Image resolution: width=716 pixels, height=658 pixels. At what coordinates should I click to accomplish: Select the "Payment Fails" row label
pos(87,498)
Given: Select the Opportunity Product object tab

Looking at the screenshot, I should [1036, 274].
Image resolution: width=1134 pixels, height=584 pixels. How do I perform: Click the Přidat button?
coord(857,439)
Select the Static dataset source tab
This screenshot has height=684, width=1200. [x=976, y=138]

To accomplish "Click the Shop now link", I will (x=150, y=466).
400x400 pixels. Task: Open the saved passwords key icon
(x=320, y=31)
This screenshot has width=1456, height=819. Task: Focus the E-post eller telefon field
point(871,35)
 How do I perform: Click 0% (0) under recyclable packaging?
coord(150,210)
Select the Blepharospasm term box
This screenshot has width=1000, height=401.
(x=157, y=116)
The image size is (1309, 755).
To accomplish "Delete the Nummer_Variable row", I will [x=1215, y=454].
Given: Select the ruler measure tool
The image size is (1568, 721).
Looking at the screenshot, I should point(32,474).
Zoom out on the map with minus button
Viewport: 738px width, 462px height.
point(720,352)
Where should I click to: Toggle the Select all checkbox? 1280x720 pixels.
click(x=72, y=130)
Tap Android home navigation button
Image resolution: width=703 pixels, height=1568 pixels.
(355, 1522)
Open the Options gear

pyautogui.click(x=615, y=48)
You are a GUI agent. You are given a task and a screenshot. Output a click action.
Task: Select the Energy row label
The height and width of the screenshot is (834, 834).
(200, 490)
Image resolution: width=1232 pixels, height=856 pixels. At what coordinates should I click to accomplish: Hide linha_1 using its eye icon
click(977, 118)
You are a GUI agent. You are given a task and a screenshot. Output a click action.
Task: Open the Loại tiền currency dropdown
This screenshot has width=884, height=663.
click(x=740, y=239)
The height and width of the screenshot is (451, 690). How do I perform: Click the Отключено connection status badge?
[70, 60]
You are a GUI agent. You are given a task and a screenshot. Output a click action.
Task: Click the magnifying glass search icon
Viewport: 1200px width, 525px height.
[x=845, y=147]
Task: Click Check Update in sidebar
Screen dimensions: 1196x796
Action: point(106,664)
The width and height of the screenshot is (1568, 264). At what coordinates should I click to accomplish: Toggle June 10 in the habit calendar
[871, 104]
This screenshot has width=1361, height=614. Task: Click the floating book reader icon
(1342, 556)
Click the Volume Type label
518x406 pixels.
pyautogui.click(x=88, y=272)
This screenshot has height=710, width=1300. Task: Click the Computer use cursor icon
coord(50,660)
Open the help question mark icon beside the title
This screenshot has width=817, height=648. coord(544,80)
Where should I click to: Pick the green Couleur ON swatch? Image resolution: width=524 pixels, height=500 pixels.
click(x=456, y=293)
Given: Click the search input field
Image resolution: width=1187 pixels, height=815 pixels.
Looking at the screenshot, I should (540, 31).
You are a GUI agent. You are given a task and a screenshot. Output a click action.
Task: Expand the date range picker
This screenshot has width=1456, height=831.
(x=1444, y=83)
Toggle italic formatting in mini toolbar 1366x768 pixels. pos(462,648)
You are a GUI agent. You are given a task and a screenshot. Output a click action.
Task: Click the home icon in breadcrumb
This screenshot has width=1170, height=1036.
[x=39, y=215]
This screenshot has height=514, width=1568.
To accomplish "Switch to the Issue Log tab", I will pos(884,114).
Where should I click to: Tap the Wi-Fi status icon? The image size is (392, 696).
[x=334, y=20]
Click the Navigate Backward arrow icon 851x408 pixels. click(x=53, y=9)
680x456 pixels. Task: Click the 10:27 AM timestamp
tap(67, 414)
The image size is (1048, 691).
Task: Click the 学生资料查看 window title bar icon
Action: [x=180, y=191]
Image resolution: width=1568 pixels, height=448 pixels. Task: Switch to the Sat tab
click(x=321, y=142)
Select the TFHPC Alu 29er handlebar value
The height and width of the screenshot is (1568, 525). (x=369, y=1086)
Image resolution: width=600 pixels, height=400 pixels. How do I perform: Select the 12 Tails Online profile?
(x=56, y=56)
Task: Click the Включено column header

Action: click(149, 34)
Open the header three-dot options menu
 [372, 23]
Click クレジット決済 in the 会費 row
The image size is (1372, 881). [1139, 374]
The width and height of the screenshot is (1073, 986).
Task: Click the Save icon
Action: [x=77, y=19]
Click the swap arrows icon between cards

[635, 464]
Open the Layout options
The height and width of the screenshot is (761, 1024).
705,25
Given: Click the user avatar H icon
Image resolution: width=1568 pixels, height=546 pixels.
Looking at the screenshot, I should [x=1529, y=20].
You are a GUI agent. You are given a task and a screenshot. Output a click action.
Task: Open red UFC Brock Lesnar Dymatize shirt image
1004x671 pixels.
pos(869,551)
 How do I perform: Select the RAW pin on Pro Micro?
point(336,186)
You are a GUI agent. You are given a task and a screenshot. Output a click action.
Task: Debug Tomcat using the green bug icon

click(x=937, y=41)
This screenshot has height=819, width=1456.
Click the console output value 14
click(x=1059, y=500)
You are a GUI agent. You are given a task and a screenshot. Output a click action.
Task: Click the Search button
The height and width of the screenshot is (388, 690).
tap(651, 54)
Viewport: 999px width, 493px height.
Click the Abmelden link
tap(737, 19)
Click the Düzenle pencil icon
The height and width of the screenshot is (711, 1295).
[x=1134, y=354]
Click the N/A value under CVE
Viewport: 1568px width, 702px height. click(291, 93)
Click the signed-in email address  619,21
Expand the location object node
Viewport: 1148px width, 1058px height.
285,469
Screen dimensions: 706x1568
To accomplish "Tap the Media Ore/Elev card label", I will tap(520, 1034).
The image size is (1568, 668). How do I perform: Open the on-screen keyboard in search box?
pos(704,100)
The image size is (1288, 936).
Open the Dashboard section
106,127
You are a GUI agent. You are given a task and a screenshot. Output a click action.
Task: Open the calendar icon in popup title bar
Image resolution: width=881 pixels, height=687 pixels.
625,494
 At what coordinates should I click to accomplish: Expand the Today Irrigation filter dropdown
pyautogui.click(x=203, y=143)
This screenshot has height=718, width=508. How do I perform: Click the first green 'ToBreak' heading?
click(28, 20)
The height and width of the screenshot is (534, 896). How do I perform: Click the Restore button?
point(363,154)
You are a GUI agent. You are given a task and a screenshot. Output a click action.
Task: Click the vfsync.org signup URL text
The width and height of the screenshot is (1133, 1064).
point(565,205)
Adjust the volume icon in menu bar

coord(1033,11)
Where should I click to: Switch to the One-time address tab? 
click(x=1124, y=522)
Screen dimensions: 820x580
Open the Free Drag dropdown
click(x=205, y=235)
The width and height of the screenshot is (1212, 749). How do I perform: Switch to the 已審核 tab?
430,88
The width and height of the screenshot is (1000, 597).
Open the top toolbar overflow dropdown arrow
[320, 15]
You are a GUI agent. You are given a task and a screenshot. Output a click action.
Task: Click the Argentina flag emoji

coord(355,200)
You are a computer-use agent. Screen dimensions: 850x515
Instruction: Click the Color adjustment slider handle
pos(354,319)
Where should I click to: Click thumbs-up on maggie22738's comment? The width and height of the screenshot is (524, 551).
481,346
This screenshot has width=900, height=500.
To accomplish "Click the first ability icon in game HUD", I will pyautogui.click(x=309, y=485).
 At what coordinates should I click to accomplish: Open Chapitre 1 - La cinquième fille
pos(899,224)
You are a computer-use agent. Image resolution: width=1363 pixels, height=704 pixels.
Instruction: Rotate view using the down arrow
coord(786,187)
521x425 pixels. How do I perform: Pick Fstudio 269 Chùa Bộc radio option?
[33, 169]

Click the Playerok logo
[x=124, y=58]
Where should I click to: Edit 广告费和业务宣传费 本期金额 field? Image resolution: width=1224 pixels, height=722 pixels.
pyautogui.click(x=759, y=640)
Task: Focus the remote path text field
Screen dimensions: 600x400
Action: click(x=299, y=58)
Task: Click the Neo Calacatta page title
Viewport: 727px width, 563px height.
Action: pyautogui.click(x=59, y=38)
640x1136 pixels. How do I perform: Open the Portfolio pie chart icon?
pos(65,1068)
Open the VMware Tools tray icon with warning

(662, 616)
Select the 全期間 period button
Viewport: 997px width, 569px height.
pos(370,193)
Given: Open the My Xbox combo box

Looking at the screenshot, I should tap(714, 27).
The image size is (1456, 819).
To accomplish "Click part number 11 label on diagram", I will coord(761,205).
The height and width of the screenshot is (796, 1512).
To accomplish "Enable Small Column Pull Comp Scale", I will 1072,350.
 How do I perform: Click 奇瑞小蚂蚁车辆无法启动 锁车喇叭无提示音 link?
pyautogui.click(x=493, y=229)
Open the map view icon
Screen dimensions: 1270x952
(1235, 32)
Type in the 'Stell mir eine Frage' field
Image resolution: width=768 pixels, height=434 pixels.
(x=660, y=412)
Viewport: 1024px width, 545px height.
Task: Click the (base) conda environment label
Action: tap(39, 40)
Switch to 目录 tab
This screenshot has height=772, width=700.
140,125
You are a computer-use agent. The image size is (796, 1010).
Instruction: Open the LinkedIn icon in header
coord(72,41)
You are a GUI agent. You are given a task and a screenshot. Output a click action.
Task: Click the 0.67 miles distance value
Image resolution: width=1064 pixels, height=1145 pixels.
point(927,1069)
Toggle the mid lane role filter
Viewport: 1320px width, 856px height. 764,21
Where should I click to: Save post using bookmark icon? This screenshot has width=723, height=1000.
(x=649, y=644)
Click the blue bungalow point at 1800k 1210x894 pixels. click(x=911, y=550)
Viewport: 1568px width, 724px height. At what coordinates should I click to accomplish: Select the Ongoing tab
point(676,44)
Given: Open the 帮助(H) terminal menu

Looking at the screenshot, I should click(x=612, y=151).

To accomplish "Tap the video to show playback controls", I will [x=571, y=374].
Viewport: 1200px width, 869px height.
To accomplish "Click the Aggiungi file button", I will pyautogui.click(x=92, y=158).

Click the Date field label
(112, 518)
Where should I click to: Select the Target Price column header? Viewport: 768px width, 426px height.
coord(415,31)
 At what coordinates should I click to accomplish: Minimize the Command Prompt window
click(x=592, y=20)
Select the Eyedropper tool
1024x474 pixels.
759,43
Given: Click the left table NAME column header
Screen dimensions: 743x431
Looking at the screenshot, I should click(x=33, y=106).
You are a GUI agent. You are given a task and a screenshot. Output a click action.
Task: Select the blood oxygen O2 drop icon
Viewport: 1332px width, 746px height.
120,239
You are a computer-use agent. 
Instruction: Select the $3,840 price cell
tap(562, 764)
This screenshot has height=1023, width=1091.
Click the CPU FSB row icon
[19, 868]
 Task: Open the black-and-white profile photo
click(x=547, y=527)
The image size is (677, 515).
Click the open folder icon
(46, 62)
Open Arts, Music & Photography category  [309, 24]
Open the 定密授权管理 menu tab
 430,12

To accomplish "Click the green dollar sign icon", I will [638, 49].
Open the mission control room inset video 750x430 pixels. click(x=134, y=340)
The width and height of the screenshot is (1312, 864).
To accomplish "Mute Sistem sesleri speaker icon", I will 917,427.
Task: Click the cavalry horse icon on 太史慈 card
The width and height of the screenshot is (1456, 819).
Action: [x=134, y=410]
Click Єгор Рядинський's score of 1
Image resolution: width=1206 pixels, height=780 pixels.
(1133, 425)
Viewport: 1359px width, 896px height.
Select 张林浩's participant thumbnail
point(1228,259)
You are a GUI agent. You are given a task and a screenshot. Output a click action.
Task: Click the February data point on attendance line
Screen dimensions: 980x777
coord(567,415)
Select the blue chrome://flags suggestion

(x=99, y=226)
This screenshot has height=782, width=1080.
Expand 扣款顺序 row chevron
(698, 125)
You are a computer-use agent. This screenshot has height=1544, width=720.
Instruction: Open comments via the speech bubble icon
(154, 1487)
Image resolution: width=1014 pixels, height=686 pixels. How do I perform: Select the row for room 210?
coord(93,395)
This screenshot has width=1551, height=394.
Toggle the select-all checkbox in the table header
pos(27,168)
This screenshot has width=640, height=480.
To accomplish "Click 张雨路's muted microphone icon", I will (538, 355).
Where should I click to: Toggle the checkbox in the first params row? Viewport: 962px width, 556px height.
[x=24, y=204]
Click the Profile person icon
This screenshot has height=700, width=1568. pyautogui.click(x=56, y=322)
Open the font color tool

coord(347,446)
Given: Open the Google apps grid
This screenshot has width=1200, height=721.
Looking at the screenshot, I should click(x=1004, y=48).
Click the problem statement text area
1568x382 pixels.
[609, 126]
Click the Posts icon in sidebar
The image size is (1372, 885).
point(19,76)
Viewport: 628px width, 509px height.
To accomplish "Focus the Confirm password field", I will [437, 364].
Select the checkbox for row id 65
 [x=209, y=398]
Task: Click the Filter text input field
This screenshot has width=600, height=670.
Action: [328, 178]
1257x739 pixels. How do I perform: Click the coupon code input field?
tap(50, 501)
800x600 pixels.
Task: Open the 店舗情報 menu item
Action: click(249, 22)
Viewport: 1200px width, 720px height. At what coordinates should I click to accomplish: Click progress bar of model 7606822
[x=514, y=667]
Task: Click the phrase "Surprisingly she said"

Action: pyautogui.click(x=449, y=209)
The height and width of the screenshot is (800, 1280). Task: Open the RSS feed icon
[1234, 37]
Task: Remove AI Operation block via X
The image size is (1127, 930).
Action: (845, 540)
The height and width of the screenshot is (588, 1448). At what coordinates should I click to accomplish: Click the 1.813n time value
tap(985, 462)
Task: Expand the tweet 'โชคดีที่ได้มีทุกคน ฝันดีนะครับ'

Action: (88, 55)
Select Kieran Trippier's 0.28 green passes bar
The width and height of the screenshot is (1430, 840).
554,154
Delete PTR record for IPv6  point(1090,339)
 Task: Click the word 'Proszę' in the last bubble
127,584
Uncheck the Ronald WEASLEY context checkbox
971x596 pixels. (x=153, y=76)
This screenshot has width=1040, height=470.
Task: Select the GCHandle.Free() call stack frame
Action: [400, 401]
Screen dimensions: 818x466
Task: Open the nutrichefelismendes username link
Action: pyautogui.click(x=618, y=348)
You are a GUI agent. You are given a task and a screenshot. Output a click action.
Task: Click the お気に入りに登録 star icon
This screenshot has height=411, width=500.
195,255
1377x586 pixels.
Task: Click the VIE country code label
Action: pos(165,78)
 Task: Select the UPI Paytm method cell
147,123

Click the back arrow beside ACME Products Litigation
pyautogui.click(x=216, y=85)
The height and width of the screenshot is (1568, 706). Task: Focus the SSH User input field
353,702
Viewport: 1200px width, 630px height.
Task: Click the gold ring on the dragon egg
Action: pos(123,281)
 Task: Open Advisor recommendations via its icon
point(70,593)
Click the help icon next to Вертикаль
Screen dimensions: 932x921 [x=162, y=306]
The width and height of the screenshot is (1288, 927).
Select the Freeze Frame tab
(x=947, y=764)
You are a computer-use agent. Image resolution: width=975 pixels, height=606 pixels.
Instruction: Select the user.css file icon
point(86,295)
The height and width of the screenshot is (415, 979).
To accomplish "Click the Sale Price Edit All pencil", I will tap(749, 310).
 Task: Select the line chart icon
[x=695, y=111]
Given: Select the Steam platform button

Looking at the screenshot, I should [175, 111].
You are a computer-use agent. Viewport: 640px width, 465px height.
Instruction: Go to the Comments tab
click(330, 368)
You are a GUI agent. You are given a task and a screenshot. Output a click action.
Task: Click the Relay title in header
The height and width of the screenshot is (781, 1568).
-- -- --
EXERCISE:
Your task is to return each line of the data above that contains the string "Type".

WRITTEN REPLY:
Click the Volume Type label
Type in the 'Stell mir eine Frage' field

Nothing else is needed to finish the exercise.